● **Extracted entries**
Start of Block

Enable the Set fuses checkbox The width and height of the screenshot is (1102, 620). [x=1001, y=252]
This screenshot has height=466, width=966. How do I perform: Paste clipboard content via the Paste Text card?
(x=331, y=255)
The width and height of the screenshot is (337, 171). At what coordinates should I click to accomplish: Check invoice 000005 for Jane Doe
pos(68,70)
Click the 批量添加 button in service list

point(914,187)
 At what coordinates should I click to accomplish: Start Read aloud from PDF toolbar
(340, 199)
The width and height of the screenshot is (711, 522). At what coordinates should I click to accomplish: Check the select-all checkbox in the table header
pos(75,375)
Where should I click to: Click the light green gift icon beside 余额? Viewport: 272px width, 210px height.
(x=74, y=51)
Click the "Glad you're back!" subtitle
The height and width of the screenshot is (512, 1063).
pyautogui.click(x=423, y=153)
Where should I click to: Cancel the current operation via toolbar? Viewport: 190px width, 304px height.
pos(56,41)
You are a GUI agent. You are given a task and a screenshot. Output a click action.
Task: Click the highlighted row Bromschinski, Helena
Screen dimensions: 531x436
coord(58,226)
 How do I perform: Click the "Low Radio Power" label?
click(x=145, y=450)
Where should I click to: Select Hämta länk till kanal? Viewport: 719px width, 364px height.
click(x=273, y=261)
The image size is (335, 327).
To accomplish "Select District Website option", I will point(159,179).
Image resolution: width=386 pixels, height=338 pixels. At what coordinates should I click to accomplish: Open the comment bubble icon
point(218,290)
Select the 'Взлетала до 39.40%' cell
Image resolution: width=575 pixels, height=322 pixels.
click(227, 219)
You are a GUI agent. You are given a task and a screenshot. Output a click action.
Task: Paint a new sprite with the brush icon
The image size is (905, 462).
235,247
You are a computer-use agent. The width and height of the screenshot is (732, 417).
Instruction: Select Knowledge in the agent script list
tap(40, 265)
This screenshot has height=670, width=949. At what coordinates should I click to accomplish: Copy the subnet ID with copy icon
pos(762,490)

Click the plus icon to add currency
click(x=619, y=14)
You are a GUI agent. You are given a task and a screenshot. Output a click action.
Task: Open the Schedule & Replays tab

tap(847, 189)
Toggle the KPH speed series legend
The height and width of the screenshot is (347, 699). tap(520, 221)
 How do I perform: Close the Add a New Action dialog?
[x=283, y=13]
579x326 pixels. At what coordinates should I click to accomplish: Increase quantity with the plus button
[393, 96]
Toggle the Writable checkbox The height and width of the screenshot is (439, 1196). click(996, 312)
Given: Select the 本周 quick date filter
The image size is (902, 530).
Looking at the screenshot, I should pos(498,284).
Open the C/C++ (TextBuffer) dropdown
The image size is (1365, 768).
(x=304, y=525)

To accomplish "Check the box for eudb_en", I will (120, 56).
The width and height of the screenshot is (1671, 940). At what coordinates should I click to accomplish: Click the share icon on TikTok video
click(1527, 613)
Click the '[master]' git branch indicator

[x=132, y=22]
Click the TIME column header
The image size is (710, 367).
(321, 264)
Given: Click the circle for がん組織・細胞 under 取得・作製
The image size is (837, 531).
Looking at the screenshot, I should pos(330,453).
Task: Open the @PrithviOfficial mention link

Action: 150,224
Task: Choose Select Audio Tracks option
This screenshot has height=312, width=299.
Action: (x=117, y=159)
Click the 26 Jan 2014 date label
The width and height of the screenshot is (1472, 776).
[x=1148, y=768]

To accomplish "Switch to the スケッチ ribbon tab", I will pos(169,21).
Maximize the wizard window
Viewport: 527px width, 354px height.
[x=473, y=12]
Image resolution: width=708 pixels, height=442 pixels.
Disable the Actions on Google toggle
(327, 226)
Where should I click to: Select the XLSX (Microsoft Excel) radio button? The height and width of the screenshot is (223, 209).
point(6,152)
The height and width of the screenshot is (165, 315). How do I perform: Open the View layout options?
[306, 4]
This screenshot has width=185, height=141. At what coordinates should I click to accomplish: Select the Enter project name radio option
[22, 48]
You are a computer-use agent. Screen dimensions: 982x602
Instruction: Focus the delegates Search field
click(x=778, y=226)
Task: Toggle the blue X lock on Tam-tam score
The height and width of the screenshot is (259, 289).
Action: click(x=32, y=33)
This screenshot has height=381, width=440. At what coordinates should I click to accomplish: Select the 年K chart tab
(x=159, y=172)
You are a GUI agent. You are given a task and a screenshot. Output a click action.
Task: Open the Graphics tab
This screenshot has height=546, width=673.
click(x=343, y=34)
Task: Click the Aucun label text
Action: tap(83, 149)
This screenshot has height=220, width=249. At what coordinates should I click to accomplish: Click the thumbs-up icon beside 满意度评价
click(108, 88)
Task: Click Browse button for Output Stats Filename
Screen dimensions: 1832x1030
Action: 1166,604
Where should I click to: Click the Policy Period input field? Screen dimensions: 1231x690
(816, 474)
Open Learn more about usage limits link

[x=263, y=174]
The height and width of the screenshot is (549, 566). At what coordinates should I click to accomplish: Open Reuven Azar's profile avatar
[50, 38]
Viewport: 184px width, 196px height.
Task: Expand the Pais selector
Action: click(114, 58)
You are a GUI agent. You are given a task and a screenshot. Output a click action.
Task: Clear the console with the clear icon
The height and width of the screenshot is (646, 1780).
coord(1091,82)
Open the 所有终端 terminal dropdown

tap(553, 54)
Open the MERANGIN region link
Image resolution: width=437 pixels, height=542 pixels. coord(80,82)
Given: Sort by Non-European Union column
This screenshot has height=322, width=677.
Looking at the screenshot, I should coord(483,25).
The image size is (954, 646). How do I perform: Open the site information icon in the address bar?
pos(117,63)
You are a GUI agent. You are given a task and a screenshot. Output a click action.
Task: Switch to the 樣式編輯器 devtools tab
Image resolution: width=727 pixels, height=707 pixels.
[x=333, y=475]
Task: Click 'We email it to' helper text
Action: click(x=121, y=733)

End of Block

● **Exercise description**
A word-for-word transcription of the listing above is what the answer should contain.

● **Expected answer**
Enable the Set fuses checkbox The width and height of the screenshot is (1102, 620). [x=1001, y=252]
This screenshot has height=466, width=966. How do I perform: Paste clipboard content via the Paste Text card?
(x=331, y=255)
The width and height of the screenshot is (337, 171). At what coordinates should I click to accomplish: Check invoice 000005 for Jane Doe
pos(68,70)
Click the 批量添加 button in service list

point(914,187)
 At what coordinates should I click to accomplish: Start Read aloud from PDF toolbar
(340, 199)
The width and height of the screenshot is (711, 522). At what coordinates should I click to accomplish: Check the select-all checkbox in the table header
pos(75,375)
Where should I click to: Click the light green gift icon beside 余额? Viewport: 272px width, 210px height.
(x=74, y=51)
Click the "Glad you're back!" subtitle
The height and width of the screenshot is (512, 1063).
pyautogui.click(x=423, y=153)
Where should I click to: Cancel the current operation via toolbar? Viewport: 190px width, 304px height.
pos(56,41)
You are a GUI agent. You are given a task and a screenshot. Output a click action.
Task: Click the highlighted row Bromschinski, Helena
Screen dimensions: 531x436
coord(58,226)
 How do I perform: Click the "Low Radio Power" label?
click(x=145, y=450)
Where should I click to: Select Hämta länk till kanal? Viewport: 719px width, 364px height.
click(x=273, y=261)
The image size is (335, 327).
To accomplish "Select District Website option", I will point(159,179).
Image resolution: width=386 pixels, height=338 pixels. At what coordinates should I click to accomplish: Open the comment bubble icon
point(218,290)
Select the 'Взлетала до 39.40%' cell
Image resolution: width=575 pixels, height=322 pixels.
click(227, 219)
You are a GUI agent. You are given a task and a screenshot. Output a click action.
Task: Paint a new sprite with the brush icon
The image size is (905, 462).
235,247
You are a computer-use agent. The width and height of the screenshot is (732, 417).
Instruction: Select Knowledge in the agent script list
tap(40, 265)
This screenshot has height=670, width=949. At what coordinates should I click to accomplish: Copy the subnet ID with copy icon
pos(762,490)

Click the plus icon to add currency
click(x=619, y=14)
You are a GUI agent. You are given a task and a screenshot. Output a click action.
Task: Open the Schedule & Replays tab

tap(847, 189)
Toggle the KPH speed series legend
The height and width of the screenshot is (347, 699). tap(520, 221)
 How do I perform: Close the Add a New Action dialog?
[x=283, y=13]
579x326 pixels. At what coordinates should I click to accomplish: Increase quantity with the plus button
[393, 96]
Toggle the Writable checkbox The height and width of the screenshot is (439, 1196). click(996, 312)
Given: Select the 本周 quick date filter
The image size is (902, 530).
Looking at the screenshot, I should pos(498,284).
Open the C/C++ (TextBuffer) dropdown
The image size is (1365, 768).
(x=304, y=525)

To accomplish "Check the box for eudb_en", I will (120, 56).
The width and height of the screenshot is (1671, 940). At what coordinates should I click to accomplish: Click the share icon on TikTok video
click(1527, 613)
Click the '[master]' git branch indicator

[x=132, y=22]
Click the TIME column header
The image size is (710, 367).
(321, 264)
Given: Click the circle for がん組織・細胞 under 取得・作製
The image size is (837, 531).
Looking at the screenshot, I should pos(330,453).
Task: Open the @PrithviOfficial mention link

Action: 150,224
Task: Choose Select Audio Tracks option
This screenshot has height=312, width=299.
Action: (x=117, y=159)
Click the 26 Jan 2014 date label
The width and height of the screenshot is (1472, 776).
[x=1148, y=768]

To accomplish "Switch to the スケッチ ribbon tab", I will pos(169,21).
Maximize the wizard window
Viewport: 527px width, 354px height.
[x=473, y=12]
Image resolution: width=708 pixels, height=442 pixels.
Disable the Actions on Google toggle
(327, 226)
Where should I click to: Select the XLSX (Microsoft Excel) radio button? The height and width of the screenshot is (223, 209).
point(6,152)
The height and width of the screenshot is (165, 315). How do I perform: Open the View layout options?
[306, 4]
This screenshot has width=185, height=141. At what coordinates should I click to accomplish: Select the Enter project name radio option
[22, 48]
You are a computer-use agent. Screen dimensions: 982x602
Instruction: Focus the delegates Search field
click(x=778, y=226)
Task: Toggle the blue X lock on Tam-tam score
The height and width of the screenshot is (259, 289).
Action: click(x=32, y=33)
This screenshot has height=381, width=440. At what coordinates should I click to accomplish: Select the 年K chart tab
(x=159, y=172)
You are a GUI agent. You are given a task and a screenshot. Output a click action.
Task: Open the Graphics tab
This screenshot has height=546, width=673.
click(x=343, y=34)
Task: Click the Aucun label text
Action: tap(83, 149)
This screenshot has height=220, width=249. At what coordinates should I click to accomplish: Click the thumbs-up icon beside 满意度评价
click(108, 88)
Task: Click Browse button for Output Stats Filename
Screen dimensions: 1832x1030
Action: 1166,604
Where should I click to: Click the Policy Period input field? Screen dimensions: 1231x690
(816, 474)
Open Learn more about usage limits link

[x=263, y=174]
The height and width of the screenshot is (549, 566). At what coordinates should I click to accomplish: Open Reuven Azar's profile avatar
[50, 38]
Viewport: 184px width, 196px height.
Task: Expand the Pais selector
Action: click(114, 58)
You are a GUI agent. You are given a task and a screenshot. Output a click action.
Task: Clear the console with the clear icon
The height and width of the screenshot is (646, 1780).
coord(1091,82)
Open the 所有终端 terminal dropdown

tap(553, 54)
Open the MERANGIN region link
Image resolution: width=437 pixels, height=542 pixels. coord(80,82)
Given: Sort by Non-European Union column
This screenshot has height=322, width=677.
Looking at the screenshot, I should coord(483,25).
The image size is (954, 646). How do I perform: Open the site information icon in the address bar?
pos(117,63)
You are a GUI agent. You are given a task and a screenshot. Output a click action.
Task: Switch to the 樣式編輯器 devtools tab
Image resolution: width=727 pixels, height=707 pixels.
[x=333, y=475]
Task: Click 'We email it to' helper text
Action: click(x=121, y=733)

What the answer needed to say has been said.